In a way, it was a doubled mercy, and the avenged passed on too, within a month. It was the first time I'd participated in murder, if you'll call it that.
Upon Hassan's death, I was a freed man-it was part of the arrangement of sale, my blood being of the highest. He had no wife, no children, and so-again, as arranged-I inherited his business and all of his wealth. Hassan, in return, had gained some convoluted, ill-defined respectibility by covert association with my House. For 24 years-until the appointing of Hasan ibn Ali ibn Abi Talib-I owned and oversaw the business of being a scribe. Even as a man, I aged uncommonly slowly, so that at the age of 31 when so many around me started to wither-as they did at that time-I remained fresh and hale, a vision of youth and health. And it was with a young man's restless heart that I, now wealthy and savvy, sold Hassan's business to my own apprentice and his family.
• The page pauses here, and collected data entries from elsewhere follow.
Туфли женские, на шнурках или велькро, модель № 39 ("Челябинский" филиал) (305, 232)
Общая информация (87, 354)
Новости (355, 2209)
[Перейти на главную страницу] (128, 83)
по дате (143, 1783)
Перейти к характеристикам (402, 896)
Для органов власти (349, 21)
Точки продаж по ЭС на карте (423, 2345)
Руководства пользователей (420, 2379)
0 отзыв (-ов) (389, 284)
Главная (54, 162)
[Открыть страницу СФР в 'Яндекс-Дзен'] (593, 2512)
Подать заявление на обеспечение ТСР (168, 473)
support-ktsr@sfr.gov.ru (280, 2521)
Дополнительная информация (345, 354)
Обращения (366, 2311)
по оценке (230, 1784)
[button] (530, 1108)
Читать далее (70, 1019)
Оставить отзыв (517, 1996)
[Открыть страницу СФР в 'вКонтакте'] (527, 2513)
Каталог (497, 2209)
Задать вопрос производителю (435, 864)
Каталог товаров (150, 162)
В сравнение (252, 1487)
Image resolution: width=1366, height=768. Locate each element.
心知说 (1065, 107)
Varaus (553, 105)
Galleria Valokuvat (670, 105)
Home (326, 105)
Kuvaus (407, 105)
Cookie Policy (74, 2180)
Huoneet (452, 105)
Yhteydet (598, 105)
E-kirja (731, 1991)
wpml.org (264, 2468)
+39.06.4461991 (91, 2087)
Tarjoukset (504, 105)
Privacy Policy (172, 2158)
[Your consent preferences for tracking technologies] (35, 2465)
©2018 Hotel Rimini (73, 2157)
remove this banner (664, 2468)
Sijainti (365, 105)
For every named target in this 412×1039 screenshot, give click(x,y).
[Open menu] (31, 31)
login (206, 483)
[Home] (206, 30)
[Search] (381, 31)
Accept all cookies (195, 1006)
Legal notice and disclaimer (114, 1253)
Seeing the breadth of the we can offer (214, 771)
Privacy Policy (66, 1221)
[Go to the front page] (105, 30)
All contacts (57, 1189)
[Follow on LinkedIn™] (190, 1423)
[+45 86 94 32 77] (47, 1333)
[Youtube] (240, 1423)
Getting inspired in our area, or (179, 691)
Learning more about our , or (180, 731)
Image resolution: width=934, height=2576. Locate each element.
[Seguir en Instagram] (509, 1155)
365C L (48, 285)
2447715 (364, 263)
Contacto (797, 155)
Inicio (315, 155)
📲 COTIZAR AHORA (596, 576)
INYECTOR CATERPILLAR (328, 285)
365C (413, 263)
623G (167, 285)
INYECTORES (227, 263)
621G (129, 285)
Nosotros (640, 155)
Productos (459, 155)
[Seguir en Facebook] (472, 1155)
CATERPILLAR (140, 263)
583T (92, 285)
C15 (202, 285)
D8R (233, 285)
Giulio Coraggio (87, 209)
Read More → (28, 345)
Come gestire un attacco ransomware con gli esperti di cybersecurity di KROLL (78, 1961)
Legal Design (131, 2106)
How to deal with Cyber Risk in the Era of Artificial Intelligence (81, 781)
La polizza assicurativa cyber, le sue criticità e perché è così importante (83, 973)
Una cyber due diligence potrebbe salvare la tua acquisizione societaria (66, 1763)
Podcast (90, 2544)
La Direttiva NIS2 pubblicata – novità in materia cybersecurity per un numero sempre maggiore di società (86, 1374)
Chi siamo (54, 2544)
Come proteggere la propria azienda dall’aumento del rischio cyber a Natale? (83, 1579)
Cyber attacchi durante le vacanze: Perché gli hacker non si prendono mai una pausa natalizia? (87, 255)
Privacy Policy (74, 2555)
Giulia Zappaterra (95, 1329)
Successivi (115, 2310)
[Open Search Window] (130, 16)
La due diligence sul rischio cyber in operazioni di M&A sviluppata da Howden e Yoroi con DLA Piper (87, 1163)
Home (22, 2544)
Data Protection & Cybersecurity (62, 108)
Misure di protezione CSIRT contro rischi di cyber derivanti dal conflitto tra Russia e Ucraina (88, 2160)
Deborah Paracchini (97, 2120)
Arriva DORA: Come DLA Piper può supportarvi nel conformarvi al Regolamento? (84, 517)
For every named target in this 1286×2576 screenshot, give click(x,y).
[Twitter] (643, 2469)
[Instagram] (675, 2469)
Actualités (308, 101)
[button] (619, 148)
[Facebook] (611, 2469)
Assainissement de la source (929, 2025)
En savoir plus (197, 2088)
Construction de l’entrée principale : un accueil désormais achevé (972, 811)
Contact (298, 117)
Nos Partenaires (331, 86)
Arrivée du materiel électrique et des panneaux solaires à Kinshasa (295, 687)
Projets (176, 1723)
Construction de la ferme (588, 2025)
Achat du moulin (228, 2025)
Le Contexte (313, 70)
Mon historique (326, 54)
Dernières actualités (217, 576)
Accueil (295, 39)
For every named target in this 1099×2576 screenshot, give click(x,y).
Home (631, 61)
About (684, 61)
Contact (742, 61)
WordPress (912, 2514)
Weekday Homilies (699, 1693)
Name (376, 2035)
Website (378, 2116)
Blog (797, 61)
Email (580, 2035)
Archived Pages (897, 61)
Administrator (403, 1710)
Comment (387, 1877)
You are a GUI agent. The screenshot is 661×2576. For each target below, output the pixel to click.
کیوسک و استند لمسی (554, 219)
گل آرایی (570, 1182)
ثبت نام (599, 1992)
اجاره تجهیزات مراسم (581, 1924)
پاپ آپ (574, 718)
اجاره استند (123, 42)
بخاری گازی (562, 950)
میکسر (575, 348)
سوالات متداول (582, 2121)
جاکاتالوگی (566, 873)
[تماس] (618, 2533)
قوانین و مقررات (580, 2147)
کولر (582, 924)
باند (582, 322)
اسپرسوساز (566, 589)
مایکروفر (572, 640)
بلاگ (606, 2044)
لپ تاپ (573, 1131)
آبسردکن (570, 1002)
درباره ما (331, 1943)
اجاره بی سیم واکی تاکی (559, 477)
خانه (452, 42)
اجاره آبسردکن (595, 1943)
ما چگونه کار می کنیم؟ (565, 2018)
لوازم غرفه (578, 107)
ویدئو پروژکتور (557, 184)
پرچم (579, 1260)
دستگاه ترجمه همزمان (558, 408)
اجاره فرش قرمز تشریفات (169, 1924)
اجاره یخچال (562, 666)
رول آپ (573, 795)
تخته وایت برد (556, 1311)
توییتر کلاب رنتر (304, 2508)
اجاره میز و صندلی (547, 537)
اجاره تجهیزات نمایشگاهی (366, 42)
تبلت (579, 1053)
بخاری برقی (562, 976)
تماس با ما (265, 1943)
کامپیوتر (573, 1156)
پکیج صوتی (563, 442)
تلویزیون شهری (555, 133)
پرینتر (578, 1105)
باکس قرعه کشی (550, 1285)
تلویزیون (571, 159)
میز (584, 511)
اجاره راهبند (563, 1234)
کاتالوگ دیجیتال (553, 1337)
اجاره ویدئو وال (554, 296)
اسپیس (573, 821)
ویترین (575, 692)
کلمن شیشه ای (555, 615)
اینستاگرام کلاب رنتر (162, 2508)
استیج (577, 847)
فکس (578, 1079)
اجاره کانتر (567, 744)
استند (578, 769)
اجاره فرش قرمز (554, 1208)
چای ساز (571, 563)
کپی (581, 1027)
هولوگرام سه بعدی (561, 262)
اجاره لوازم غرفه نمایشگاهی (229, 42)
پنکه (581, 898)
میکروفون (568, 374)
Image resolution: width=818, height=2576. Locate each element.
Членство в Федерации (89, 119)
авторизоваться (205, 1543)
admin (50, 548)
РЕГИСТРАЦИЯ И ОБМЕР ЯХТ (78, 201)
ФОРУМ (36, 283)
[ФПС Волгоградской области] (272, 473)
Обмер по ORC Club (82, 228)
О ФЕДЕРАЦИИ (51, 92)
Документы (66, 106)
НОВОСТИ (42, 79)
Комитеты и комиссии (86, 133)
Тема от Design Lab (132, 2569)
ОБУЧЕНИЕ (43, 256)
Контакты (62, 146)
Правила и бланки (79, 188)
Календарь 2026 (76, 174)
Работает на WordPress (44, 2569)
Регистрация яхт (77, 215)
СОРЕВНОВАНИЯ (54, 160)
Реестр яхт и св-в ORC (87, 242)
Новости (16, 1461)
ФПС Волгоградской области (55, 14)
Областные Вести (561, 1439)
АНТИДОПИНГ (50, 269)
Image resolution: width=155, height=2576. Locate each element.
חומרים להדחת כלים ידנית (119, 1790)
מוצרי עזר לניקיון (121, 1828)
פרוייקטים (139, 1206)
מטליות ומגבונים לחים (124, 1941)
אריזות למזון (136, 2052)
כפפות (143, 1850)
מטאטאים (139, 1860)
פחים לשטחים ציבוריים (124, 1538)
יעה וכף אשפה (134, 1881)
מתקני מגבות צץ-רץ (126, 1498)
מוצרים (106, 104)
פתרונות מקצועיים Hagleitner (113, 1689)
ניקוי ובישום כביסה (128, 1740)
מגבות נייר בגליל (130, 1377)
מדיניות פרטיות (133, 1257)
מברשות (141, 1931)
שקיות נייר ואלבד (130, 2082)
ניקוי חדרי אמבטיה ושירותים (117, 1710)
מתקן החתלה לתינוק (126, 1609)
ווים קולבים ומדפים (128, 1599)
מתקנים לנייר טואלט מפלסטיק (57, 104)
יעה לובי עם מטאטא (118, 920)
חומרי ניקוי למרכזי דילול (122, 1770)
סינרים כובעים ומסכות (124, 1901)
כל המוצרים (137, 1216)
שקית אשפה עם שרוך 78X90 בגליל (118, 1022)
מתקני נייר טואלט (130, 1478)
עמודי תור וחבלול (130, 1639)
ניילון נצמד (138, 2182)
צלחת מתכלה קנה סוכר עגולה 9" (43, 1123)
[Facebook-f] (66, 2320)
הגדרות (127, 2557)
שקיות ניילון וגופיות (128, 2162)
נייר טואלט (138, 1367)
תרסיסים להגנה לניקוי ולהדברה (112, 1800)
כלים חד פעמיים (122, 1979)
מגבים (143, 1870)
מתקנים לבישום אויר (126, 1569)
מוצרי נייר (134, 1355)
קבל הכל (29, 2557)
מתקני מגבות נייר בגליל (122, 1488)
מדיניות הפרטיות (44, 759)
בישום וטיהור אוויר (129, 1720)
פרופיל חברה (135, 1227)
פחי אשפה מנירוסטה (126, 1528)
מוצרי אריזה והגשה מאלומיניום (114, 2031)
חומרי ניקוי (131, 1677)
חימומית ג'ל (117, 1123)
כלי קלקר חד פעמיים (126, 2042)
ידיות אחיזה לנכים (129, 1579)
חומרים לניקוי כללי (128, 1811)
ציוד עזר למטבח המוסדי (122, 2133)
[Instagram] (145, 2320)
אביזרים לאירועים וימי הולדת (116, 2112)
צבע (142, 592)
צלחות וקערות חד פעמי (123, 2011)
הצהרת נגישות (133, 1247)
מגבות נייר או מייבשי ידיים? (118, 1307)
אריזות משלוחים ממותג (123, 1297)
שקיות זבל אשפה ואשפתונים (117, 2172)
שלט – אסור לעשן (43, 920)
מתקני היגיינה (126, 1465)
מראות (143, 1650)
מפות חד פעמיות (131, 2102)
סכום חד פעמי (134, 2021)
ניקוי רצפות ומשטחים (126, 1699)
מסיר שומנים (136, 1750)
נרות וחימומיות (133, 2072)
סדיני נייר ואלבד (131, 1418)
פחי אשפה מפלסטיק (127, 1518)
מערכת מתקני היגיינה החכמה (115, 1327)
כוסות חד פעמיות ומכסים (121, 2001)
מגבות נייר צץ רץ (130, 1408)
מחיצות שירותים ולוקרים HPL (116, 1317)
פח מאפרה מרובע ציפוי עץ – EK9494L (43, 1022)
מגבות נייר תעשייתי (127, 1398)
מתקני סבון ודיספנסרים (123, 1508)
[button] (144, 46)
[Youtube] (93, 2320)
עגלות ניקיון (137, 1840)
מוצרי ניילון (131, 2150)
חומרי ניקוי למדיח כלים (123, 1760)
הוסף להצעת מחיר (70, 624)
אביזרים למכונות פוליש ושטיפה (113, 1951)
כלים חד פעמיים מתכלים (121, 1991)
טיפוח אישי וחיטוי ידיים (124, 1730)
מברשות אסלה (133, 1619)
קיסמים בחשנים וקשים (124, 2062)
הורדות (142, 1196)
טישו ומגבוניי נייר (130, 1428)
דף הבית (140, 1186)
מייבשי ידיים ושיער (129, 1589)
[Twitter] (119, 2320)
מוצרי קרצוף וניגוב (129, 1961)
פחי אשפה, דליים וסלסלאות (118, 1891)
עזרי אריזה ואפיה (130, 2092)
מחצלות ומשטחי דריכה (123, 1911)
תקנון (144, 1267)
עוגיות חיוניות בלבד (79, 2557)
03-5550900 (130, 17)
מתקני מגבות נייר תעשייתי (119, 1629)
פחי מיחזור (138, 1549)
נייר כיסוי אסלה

To further his own ego, and ofcourse for mine own benefit-for there could have been a knife out there for me still-Hassan had renamed me Abdul Hazrat, with the meaning "slave of the great lord", and it is that name I still carry today. It matters not to me that it is not the name I was born to, as that name is long lost to history. It also gained meaning both immanent and dire, as I now had both means and desire to hunt down the purpose of the voices I still carried with me. Would that I had stayed a scribe!